Question

Find the shortest distance between the lines \[ \mathbf{r}_1 = (i + 2j + k) + \lambda(i - j + k) \quad \text{and} \quad \mathbf{r}_2 = (2i - j - k) + \mu(2i + j + 2k). \] 

Hint:

When finding the shortest distance between two skew lines, use the cross product and the formula involving the direction vectors and the vector between the lines.

Answer 1

Step 1: The shortest distance between two skew lines is given by the formula: \[ d = \frac{|(\mathbf{r}_2 - \mathbf{r}_1) \cdot (\mathbf{a}_1 \times \mathbf{a}_2)|}{|\mathbf{a}_1 \times \mathbf{a}_2|}. \] Here, \( \mathbf{a}_1 \) and \( \mathbf{a}_2 \) are the direction vectors of the lines, and \( \mathbf{r}_1 \) and \( \mathbf{r}_2 \) are points on the lines. 

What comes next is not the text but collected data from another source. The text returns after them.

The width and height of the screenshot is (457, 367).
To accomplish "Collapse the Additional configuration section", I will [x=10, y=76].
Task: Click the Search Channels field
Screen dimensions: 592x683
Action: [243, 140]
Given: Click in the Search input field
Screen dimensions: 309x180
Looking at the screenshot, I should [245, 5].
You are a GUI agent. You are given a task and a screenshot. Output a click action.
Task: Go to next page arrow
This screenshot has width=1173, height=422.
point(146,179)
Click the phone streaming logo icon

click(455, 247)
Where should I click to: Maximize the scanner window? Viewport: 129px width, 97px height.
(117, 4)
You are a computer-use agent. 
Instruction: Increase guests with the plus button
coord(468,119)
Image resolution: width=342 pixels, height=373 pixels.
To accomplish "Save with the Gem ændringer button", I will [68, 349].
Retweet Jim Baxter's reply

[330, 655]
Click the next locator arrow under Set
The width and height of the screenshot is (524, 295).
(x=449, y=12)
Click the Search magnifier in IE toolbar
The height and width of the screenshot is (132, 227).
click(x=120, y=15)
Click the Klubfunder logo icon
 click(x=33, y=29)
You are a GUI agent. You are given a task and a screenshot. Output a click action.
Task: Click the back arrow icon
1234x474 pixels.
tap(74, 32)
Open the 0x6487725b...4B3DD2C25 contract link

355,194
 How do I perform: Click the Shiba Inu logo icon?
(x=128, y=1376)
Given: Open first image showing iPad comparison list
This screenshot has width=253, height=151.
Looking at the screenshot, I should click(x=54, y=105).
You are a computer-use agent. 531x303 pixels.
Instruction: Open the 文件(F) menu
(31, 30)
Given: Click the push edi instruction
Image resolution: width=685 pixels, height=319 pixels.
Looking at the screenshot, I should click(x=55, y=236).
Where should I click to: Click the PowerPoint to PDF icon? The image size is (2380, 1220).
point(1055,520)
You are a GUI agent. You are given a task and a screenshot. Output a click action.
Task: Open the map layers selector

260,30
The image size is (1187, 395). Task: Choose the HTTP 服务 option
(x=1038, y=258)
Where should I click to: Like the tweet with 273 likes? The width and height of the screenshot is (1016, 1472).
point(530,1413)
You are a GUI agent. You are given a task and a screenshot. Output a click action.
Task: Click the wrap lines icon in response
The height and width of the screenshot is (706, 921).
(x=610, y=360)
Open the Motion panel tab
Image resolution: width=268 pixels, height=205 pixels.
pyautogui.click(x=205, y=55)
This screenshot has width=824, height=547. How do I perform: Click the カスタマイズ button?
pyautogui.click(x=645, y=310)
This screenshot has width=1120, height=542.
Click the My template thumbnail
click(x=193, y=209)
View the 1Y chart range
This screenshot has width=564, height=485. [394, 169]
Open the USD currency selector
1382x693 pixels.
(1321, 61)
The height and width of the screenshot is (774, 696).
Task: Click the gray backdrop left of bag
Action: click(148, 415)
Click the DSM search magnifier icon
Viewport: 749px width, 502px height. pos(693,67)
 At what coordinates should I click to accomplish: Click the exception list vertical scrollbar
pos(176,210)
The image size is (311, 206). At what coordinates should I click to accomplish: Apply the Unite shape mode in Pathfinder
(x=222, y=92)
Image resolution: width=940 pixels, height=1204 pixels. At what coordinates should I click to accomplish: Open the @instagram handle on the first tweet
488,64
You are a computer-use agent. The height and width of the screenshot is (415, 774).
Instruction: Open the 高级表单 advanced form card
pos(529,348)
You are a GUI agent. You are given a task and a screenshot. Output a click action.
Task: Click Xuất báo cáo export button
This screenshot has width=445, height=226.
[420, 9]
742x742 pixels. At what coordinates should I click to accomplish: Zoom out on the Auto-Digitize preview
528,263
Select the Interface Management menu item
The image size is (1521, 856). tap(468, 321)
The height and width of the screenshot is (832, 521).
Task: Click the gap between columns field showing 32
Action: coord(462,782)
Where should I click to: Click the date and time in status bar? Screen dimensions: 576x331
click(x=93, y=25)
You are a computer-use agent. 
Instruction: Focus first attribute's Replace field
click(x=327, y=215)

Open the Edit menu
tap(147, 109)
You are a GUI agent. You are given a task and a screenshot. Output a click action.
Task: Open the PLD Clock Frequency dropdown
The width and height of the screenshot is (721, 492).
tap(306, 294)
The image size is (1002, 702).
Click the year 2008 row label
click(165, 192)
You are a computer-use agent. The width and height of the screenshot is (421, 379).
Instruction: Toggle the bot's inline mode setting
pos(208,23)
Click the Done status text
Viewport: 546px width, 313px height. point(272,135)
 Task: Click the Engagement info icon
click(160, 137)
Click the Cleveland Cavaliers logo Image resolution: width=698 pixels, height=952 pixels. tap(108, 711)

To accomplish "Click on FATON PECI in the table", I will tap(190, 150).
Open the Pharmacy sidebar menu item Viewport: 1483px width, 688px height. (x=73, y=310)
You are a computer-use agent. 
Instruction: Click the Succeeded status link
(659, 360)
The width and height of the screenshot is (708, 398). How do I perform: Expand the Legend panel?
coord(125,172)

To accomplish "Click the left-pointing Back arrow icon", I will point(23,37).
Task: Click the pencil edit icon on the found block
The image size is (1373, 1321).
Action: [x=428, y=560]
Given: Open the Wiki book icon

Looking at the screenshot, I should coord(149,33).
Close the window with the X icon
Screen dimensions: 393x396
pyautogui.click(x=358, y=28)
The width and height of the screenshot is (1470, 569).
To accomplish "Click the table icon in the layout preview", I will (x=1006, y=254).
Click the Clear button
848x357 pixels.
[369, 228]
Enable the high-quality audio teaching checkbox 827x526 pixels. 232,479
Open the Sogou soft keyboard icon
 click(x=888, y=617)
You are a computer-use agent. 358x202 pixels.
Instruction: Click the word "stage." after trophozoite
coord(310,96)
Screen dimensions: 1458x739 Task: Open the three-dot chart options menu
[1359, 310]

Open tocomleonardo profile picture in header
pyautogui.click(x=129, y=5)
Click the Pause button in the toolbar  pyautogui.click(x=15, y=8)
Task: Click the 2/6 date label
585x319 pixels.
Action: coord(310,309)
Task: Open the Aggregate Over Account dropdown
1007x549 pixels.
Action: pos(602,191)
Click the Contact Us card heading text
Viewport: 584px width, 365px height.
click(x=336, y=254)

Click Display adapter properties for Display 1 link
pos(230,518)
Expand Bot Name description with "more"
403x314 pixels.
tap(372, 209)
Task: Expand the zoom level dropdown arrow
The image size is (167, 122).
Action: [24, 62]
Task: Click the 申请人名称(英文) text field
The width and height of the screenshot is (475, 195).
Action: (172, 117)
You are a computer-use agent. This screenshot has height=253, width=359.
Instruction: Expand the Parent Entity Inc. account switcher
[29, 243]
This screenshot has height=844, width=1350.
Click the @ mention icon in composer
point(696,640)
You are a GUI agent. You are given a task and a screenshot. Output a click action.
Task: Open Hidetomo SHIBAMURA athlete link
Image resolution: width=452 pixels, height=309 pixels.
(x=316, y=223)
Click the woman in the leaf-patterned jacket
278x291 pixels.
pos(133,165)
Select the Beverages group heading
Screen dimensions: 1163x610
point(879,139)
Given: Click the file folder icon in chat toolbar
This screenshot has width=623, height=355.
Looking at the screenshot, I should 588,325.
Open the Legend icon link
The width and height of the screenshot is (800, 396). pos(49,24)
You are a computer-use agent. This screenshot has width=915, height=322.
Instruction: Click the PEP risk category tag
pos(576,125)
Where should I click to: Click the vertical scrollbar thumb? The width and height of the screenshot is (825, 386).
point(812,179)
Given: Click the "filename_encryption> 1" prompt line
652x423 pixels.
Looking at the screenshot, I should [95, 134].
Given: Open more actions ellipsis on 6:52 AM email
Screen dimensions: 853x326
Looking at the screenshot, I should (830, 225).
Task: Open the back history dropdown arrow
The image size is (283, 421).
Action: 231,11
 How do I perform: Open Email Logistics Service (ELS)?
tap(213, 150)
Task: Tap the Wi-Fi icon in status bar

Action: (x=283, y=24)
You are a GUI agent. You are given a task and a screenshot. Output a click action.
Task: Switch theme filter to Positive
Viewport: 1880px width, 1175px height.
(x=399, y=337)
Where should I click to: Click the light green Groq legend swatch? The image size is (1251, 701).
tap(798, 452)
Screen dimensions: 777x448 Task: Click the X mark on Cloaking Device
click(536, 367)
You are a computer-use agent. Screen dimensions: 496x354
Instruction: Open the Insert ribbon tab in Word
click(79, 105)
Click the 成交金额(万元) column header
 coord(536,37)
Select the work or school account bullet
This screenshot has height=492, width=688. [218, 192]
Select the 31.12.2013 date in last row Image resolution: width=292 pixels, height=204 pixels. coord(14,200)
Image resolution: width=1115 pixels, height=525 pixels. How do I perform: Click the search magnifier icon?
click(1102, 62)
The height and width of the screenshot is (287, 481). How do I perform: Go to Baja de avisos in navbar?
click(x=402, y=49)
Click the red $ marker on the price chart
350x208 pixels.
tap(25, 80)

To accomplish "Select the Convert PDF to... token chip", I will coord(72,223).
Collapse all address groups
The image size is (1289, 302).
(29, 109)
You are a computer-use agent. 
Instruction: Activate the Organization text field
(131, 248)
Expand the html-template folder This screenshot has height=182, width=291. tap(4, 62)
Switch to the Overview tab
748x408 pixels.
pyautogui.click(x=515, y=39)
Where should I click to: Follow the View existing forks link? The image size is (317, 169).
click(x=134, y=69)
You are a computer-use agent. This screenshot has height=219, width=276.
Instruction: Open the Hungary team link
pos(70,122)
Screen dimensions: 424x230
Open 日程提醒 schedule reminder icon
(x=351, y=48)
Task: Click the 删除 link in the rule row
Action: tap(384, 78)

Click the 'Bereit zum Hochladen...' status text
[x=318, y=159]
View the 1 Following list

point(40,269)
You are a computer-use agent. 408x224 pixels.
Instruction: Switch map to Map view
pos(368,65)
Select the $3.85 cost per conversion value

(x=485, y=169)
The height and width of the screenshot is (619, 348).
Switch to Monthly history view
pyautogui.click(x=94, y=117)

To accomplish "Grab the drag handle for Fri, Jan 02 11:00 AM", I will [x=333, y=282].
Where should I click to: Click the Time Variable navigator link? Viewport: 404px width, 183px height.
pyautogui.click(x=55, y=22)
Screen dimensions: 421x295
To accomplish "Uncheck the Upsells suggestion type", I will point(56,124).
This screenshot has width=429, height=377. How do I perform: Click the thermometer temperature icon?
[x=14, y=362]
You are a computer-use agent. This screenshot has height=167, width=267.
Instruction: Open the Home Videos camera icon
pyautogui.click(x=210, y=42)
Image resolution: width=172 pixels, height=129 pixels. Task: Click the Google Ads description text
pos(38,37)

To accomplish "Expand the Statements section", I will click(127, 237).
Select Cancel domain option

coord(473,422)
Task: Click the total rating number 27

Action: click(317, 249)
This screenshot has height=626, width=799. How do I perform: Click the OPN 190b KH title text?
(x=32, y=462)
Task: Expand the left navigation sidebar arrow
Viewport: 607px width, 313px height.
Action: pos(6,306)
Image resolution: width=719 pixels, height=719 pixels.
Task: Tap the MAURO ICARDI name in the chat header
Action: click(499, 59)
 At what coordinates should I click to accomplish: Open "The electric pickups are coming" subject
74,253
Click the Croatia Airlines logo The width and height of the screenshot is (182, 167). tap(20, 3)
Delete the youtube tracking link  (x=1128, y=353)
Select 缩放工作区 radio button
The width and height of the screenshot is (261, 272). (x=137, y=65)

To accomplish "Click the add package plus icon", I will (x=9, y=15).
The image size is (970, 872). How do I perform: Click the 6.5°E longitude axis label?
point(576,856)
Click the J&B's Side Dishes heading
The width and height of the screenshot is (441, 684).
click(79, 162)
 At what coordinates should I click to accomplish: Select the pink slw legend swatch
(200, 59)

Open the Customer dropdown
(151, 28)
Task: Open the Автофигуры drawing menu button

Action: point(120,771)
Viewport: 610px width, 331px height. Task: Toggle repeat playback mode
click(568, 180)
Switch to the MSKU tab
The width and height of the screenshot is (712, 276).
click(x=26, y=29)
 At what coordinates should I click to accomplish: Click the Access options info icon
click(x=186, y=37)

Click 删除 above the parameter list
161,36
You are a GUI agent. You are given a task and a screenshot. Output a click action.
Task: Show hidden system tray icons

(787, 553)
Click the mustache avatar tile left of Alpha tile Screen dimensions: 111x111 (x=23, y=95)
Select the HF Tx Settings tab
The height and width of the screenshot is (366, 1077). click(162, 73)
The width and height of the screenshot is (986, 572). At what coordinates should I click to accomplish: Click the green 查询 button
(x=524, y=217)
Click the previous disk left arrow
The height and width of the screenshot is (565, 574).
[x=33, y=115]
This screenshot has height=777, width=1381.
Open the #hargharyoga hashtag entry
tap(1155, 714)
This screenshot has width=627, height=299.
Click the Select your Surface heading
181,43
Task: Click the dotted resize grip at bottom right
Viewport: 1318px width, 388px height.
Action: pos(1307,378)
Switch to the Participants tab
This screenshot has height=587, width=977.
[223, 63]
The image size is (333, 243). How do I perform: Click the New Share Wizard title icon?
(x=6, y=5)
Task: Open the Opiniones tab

Step 2: The direction vectors are: \[ \mathbf{a}_1 = i - j + k, \quad \mathbf{a}_2 = 2i + j + 2k. \] 

Step 3: The vector from \( \mathbf{r}_1 \) to \( \mathbf{r}_2 \) is: \[ \mathbf{r}_2 - \mathbf{r}_1 = (2i - j - k) - (i + 2j + k) = i - 3j - 2k. \] 

Step 4: Find the cross product of \( \mathbf{a}_1 \) and \( \mathbf{a}_2 \): \[ \mathbf{a}_1 \times \mathbf{a}_2 = \begin{vmatrix} i & j & k 
1 & -1 & 1 
2 & 1 & 2 \end{vmatrix} = (1 \cdot 2 - 1 \cdot 1) \hat{i} - (1 \cdot 2 - 1 \cdot 2) \hat{j} + (1 \cdot 1 - (-1) \cdot 2) \hat{k} = \hat{i} + 0 \hat{j} + 3 \hat{k}. \] 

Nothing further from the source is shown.